In her first speech to Parliament since announcing plans last Sunday to seek a fourth term as chancellor, Dr Merkel called for a debate on how fake news, bots and trolls can manipulate public opinion. "In order to reach people, to inspire people, we need to deal with this phenomenon and - where necessary - regulate it," she told lawmakers on Wednesday.
The role that social networks Facebook and Twitter play in spreading false and malicious information has shot up Dr Merkel's agenda after the shock election of US Republican candidate Donald Trump as president.
Social bots are software programmes that mimic human behaviour on social media sites, such as by publishing messages or liking posts. They can be used to spread erroneous information and muddy the debate. Some critics say the proliferation of fake news helped sway the United States election in Mr Trump's favour.

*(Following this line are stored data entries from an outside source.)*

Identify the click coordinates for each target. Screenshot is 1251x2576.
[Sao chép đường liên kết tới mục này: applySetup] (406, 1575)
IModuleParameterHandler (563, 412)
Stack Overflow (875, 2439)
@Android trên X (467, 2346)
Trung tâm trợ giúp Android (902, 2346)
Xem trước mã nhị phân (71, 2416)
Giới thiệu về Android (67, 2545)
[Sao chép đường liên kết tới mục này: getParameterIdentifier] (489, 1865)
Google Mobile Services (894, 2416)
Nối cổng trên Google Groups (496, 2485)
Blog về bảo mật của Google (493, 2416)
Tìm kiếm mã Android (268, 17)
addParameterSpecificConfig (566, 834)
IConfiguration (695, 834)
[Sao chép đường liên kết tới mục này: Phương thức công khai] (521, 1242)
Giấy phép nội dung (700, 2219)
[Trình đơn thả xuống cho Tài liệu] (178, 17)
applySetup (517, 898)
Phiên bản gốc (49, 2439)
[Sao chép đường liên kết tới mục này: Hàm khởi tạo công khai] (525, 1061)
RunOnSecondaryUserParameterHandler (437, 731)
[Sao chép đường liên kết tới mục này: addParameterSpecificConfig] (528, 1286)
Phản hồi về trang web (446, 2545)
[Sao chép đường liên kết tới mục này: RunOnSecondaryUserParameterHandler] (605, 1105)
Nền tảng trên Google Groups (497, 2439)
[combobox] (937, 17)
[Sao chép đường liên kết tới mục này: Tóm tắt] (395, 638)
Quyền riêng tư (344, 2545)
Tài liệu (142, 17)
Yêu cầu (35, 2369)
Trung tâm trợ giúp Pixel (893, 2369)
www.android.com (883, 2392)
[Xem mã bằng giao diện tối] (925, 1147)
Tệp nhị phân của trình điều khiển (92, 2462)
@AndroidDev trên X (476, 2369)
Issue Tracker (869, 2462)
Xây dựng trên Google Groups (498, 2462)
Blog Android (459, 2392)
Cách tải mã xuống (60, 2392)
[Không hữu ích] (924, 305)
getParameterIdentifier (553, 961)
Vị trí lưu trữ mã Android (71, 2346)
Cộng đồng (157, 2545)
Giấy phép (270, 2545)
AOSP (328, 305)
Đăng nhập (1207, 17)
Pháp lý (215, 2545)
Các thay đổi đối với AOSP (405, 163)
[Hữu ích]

In a sign of how seriously Dr Merkel is taking the matter, she invited political data science professor Simon Hegelich of the Technical University of Munich to brief the executive committee of her Christian Democrats last Monday.
TACKLE THE PROBLEM
In order to reach people, to inspire people, we need to deal with this phenomenon and - where necessary - regulate it.
GERMAN CHANCELLOR ANGELA MERKEL, who called for a debate on how fake news, bots and trolls can manipulate public opinion
While all of Germany's political parties have said they will not deploy bots in the campaign, the fact that they are mostly anonymous makes it hard to work out who is behind them.
Prof Hegelich does not rule out third parties using them to try to discredit parties or politicians.
Two studies in the US have claimed that Russian propaganda efforts helped propagate "fake news" during the recent election.
The researchers estimated that stories planted or promoted by the disinformation campaign were viewed more than 213 million times.
Some players in this online echo chamber were knowingly part of the propaganda campaign, the researchers concluded, while others were "useful idiots" - a term born of the Cold War to describe people or institutions that unknowingly assisted Soviet Union propaganda efforts.
Some of these stories originated with RT and Sputnik, state-funded Russian information services that mimic the style and tone of independent news organisations yet sometimes include false and misleading stories in their reports, the researchers say.
On other occasions, RT, Sputnik and other Russian sites used social media accounts to amplify misleading stories already circulating online, causing news algorithms to identify them as "trending" topics that sometimes prompted coverage from mainstream American news organisations.